> **EXERCISE OBJECTIVE**: Before anything else, copy every record below exactly as it stands.

BEGIN SUPPLIED RECORDS

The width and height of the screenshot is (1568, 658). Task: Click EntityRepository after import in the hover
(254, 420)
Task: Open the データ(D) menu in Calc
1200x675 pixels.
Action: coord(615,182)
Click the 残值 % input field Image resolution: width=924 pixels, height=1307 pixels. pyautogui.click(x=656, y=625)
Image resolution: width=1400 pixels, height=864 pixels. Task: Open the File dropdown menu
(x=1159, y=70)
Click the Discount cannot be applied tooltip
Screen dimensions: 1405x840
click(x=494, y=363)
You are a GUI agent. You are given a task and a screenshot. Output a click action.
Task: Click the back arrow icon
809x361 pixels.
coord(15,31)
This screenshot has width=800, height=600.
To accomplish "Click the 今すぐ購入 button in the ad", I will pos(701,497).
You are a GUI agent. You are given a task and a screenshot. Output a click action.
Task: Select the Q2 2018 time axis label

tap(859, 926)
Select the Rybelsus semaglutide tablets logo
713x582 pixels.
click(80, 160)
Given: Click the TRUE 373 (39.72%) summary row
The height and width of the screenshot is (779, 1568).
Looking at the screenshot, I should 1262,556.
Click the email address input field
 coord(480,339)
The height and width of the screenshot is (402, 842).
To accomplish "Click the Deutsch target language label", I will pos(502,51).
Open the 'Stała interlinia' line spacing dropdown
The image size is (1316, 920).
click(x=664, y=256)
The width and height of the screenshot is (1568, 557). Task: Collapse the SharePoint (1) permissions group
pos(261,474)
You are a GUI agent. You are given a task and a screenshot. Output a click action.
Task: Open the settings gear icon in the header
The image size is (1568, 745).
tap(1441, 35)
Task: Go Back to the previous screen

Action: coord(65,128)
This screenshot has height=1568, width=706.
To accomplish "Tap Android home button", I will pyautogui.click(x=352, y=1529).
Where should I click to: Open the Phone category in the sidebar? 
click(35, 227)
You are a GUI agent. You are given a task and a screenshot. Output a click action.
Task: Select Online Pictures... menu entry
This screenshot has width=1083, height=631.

END SUPPLIED RECORDS

> **PROBLEM SOLUTION**:
The width and height of the screenshot is (1568, 658). Task: Click EntityRepository after import in the hover
(254, 420)
Task: Open the データ(D) menu in Calc
1200x675 pixels.
Action: coord(615,182)
Click the 残值 % input field Image resolution: width=924 pixels, height=1307 pixels. pyautogui.click(x=656, y=625)
Image resolution: width=1400 pixels, height=864 pixels. Task: Open the File dropdown menu
(x=1159, y=70)
Click the Discount cannot be applied tooltip
Screen dimensions: 1405x840
click(x=494, y=363)
You are a GUI agent. You are given a task and a screenshot. Output a click action.
Task: Click the back arrow icon
809x361 pixels.
coord(15,31)
This screenshot has width=800, height=600.
To accomplish "Click the 今すぐ購入 button in the ad", I will pos(701,497).
You are a GUI agent. You are given a task and a screenshot. Output a click action.
Task: Select the Q2 2018 time axis label

tap(859, 926)
Select the Rybelsus semaglutide tablets logo
713x582 pixels.
click(80, 160)
Given: Click the TRUE 373 (39.72%) summary row
The height and width of the screenshot is (779, 1568).
Looking at the screenshot, I should 1262,556.
Click the email address input field
 coord(480,339)
The height and width of the screenshot is (402, 842).
To accomplish "Click the Deutsch target language label", I will pos(502,51).
Open the 'Stała interlinia' line spacing dropdown
The image size is (1316, 920).
click(x=664, y=256)
The width and height of the screenshot is (1568, 557). Task: Collapse the SharePoint (1) permissions group
pos(261,474)
You are a GUI agent. You are given a task and a screenshot. Output a click action.
Task: Open the settings gear icon in the header
The image size is (1568, 745).
tap(1441, 35)
Task: Go Back to the previous screen

Action: coord(65,128)
This screenshot has height=1568, width=706.
To accomplish "Tap Android home button", I will pyautogui.click(x=352, y=1529).
Where should I click to: Open the Phone category in the sidebar? 
click(35, 227)
You are a GUI agent. You are given a task and a screenshot. Output a click action.
Task: Select Online Pictures... menu entry
This screenshot has width=1083, height=631.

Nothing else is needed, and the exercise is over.